## Data extract:

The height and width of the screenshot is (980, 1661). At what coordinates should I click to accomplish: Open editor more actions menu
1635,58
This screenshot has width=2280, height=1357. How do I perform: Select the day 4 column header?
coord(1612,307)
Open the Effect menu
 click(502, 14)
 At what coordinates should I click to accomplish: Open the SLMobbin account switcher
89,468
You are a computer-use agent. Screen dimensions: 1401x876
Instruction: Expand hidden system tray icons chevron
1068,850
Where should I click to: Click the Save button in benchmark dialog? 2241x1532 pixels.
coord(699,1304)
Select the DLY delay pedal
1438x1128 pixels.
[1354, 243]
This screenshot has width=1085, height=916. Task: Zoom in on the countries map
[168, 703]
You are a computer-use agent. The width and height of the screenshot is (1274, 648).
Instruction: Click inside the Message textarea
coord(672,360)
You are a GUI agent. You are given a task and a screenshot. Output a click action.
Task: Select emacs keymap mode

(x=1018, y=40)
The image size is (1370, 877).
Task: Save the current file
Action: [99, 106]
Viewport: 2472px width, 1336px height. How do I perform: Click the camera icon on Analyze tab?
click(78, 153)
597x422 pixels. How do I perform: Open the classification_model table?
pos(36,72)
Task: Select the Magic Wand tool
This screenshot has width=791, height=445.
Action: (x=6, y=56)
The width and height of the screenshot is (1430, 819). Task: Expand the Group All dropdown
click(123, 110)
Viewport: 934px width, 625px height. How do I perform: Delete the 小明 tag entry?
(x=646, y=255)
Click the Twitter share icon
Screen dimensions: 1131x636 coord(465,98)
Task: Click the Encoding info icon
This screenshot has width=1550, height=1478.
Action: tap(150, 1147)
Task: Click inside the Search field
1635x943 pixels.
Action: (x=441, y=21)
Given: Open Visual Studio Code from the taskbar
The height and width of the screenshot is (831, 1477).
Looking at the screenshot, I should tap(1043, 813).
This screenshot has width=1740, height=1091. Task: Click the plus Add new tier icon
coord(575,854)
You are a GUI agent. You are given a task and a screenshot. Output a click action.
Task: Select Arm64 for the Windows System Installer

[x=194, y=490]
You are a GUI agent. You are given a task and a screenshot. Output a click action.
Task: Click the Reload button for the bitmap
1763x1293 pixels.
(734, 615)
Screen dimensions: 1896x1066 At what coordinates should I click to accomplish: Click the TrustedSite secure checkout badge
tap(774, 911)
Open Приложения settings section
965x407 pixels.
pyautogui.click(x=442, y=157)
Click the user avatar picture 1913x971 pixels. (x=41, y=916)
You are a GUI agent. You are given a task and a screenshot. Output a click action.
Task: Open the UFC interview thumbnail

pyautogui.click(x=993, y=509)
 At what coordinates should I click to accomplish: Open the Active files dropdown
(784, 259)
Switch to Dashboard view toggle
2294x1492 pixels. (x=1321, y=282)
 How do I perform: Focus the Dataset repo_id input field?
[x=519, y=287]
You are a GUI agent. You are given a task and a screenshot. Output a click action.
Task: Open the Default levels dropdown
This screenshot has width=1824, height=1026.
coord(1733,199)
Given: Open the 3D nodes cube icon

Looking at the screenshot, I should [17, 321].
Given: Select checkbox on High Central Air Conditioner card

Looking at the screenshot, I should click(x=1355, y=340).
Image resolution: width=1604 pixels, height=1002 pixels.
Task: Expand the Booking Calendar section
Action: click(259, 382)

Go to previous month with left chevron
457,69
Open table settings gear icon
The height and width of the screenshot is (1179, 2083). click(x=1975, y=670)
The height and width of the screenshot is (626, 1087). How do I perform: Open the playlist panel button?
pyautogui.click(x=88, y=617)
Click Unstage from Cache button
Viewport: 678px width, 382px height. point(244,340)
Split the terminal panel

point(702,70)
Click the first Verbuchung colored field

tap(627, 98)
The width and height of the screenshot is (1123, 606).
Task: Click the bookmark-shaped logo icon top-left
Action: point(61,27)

## Exercise brief:
Find every line above that contains the word "computer", and return each one.

## Written response:
You are a computer-use agent. Screen dimensions: 1401x876
You are a computer-use agent. The width and height of the screenshot is (1274, 648).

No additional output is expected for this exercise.